In 2019, over 1,000 formerly incarcerated students were estimated to be enrolled in California’s public higher education system. However, there are currently more than 425,000 people on probation or parole within the state who could be enrolled at a college or university, according to the research.
Dow emphasized that the “amount of pressure and responsibility” given to individuals upon release from prison is often overlooked.
“These individuals have really been without their networks, without financial resources, without their family and are now thrust back into society and pushed through the parole and probation system to find work …,” she said. “I think right off the bat, these individuals are really kind of coming into a traumatic return home with lots of responsibility and not enough support to really ensure that they thrive.”
Participants in the study indicated five variables that impact degree completion, including the parole and probation systems in California, housing policies, employment, targeted student support services and campus advisors.
Higher education is not prioritized under the state’s parole and probation system. For example, participants from the research indicated that many parole officers were “unsupportive” of their educational goals and urged them to pursue a job instead.
To change the system, the report suggested creating guidelines for parole and probation officers to offer support resources for formerly incarcerated individuals planning to pursue an education. Additionally, earning an education and holding a job should be perceived as equal under the parole and probation requirements.
As for transitional and affordable housing, restrictions apply to students and those with felony convictions, leading many formerly incarcerated individuals to live in their cars or be homeless.
Therefore, institutions should look to meet the basic needs of formerly incarcerated students. California should also allow potential affordable housing tenants to be enrolled at least part-time at a college or university, according to the report.

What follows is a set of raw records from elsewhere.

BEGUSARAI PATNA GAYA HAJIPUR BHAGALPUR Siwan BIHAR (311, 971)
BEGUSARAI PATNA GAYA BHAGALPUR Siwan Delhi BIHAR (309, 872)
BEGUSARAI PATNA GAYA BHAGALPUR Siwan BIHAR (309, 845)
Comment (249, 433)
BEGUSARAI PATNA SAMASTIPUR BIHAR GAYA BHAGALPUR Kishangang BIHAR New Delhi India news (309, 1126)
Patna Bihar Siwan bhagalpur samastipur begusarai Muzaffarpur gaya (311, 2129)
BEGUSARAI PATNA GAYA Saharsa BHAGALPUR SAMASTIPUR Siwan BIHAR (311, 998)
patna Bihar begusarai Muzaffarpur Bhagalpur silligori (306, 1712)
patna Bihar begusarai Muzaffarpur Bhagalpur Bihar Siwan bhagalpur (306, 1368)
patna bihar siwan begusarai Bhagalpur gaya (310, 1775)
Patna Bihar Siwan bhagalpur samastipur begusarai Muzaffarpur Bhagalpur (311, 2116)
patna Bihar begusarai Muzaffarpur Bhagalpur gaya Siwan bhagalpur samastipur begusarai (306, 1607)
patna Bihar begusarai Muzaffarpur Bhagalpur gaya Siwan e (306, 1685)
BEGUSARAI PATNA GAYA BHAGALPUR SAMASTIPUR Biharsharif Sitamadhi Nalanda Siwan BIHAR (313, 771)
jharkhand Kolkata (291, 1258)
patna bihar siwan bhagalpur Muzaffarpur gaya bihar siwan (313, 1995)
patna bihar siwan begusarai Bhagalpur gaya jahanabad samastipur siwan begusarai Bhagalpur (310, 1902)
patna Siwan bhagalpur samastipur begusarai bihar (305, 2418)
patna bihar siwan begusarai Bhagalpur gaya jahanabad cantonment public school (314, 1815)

In terms of employment, formerly incarcerated individuals often face challenges in securing a job. On the other hand, some must balance employment with their education.
At the institutional level, staff can be trained to assist formerly incarcerated students seeking employment opportunities. For on-campus employment, schools should remove the conviction history box and prioritize formerly incarcerated students for federal work-study, the report said.
Within the California public higher education system, there are three programs designed to support formerly incarcerated students, including Rising Scholars, Project Rebound and Underground Scholars.
On top of those programs, institutions should offer support services such as mental health resources and designated safe spaces on campus.
Additionally, student support services should start during incarceration through the use of the Adult Reentry Grant, which assists with the transition process from prison to college.
Less than 10% of the total state prison population enrolled in a higher education program earned a degree, the report said. Some factors that contribute to the small number of individuals pursuing postsecondary education include being short-staffed, having limited class space and requiring a GED, or high school equivalency diploma.
However, prison education programs benefit both the state of California and students. According to the report, if half of college-eligible incarcerated Californians participated in a postsecondary program, up to $66.6 million per year could be saved.
Lastly, participants found that in many cases, campus advisors were unfamiliar with the issues faced by students who held criminal records. To address this, the report recommends colleges and universities provide access to legal counsels when looking for employment or facing discrimination while job searching.
“For far too long, California has over-invested in prisons to solve our social issues but has provided minimal resources or funding to colleges and universities to provide an alternative to incarceration,” Danny Murillo, principal author of the report and former Campaign for College Opportunity program analyst, said in a statement. “I am in awe and inspired by the real opportunity we have as a state to create change for generations of Californians caught in an unjust criminal ‘justice’ system.”